Christ the King Sunday

 

November 25, 2012



John 18: 33-37



+In the name of God, our Creator, our Redeemer, and our Sustainer.  Amen.



            Today is the day in our church calendar when we celebrate Christ the King.  Since we’re members of the Anglican family of churches, we Episcopalians are a bit more fascinated with kings than are members of other denominations.  Not surprisingly, we’re especially intrigued by one king in particular:  Henry the Eighth of England, who was king during part of the sixteenth century and who was the king most closely identified with our history.
      Henry is a fascinating character.  The young Henry was reputedly handsome; we get some idea of his looks from the famous Holbein portraits of him in his prime.  As Holbein portrayed him, Henry was tall and powerfully built.  His posture and his facial expression in these portraits contributes to the impression of forcefulness.  Henry’s obviously expensive clothing displays wealth as well as power.  He was reputed to have possessed a formidable intellect.  He wasn’t easy to intimidate.  Henry didn’t cower before anyone in his time, not the other rulers of Europe, and not even the Pope.

(Saved data entries)
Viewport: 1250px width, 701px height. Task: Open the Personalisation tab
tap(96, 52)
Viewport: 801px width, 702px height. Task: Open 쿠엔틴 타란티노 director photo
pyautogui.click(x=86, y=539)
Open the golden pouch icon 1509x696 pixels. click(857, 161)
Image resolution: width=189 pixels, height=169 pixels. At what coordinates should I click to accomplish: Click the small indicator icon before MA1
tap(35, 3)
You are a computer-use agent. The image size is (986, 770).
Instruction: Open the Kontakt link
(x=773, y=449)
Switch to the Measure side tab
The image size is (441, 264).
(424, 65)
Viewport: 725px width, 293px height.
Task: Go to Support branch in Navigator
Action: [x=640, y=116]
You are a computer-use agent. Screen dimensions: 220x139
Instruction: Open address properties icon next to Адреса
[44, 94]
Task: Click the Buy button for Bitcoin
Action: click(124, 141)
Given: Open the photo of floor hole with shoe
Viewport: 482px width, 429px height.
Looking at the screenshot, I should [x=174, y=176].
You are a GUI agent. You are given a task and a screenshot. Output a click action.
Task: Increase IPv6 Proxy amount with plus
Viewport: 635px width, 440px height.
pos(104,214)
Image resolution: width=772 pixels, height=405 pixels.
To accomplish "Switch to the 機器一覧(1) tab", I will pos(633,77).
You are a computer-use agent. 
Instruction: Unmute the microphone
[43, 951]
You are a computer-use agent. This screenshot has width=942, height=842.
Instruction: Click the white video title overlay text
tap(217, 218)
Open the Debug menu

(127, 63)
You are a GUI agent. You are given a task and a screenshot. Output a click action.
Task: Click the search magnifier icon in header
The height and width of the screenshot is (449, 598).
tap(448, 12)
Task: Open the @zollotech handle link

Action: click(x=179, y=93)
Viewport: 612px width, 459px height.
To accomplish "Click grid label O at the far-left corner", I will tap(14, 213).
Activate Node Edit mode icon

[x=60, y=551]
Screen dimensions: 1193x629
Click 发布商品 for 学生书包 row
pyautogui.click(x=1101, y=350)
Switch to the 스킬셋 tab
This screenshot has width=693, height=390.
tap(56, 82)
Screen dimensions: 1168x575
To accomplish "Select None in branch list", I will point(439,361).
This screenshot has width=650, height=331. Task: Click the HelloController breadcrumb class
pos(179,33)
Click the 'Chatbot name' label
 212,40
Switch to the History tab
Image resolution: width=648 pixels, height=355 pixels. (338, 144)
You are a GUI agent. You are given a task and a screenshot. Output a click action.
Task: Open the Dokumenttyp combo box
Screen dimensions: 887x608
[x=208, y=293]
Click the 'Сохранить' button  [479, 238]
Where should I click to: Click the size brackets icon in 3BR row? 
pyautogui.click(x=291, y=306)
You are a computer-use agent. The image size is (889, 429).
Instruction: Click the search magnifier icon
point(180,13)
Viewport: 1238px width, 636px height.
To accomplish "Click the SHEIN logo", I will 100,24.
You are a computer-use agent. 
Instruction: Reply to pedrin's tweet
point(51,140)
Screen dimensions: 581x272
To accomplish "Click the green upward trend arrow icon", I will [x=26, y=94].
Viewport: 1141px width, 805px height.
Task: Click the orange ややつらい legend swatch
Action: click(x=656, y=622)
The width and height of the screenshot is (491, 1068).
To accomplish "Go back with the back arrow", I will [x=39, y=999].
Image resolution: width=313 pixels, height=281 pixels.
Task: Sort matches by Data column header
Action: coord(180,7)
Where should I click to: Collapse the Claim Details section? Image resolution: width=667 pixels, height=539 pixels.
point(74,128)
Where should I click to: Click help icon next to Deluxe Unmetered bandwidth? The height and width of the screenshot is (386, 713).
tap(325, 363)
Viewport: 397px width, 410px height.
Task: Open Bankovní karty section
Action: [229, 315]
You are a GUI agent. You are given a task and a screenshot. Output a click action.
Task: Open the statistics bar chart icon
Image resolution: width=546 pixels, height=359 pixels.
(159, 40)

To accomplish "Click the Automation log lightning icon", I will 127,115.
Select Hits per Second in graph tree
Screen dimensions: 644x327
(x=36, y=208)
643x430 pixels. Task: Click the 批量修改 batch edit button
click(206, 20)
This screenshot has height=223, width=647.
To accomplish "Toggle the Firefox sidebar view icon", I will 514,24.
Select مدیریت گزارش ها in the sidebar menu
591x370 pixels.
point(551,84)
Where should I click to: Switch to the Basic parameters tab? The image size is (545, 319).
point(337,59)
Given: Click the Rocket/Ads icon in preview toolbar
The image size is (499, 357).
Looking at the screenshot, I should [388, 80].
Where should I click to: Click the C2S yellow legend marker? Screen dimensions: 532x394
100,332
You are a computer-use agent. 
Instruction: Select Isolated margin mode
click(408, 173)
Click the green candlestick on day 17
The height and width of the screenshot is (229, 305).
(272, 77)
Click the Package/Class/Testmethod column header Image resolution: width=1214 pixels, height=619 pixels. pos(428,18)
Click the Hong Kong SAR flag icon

- Task requirements
1. Output the passage of the Christ the King sermon that begins at the words "Henry is a fascinating" and stops after "even the Pope.".
2. In the Christ the King sermon, whose portraits give some idea of what the young Henry the Eighth looked like?
3. Carry the Christ the King sermon forward from where it stops.
The listing is material separate from the sermon.

- Answers given
1.
Henry is a fascinating character.  The young Henry was reputedly handsome; we get some idea of his looks from the famous Holbein portraits of him in his prime.  As Holbein portrayed him, Henry was tall and powerfully built.  His posture and his facial expression in these portraits contributes to the impression of forcefulness.  Henry’s obviously expensive clothing displays wealth as well as power.  He was reputed to have possessed a formidable intellect.  He wasn’t easy to intimidate.  Henry didn’t cower before anyone in his time, not the other rulers of Europe, and not even the Pope.

2. The famous portraits by Holbein.

3.
      Henry the Eighth was all about power and about asserting his will.  The object of that will for all of his reign was a male heir to succeed him.  Nothing, not even his famously devout Catholicism, was going to stand between Henry and his desire for an heir to his throne.  As we all well know, the Pope refused to grant Henry the annulment of his marriage to Katherine of Aragon, which he needed to marry Anne Boleyn.  So Henry broke with the Pope and became head of his own church in England.  He married four more women after Anne.  Henry’s quest for an heir involved considerable bloodshed.  He had two of his wives beheaded.   He had several clerics and courtiers tortured and executed as well.  For Henry, maintaining and assuring the future of the monarchy was a violent business indeed.
      Henry is hardly unique in the  history of monarchy.  Kings tend to use brute force to preserve their power.  They often operate in a culture of violence.  They are often surrounded by courtiers and soldiers who swear allegiance to them, but yet can never be completely trusted.  As King Henry the Fourth said in Shakespeare’s play of the same name, “Uneasy lies the head that wears the crown.”  As history will attest, kings must constantly be on the lookout for the next attempt to usurp their throne.  For all their power and might, a sense of safety and security and peace isn’t theirs.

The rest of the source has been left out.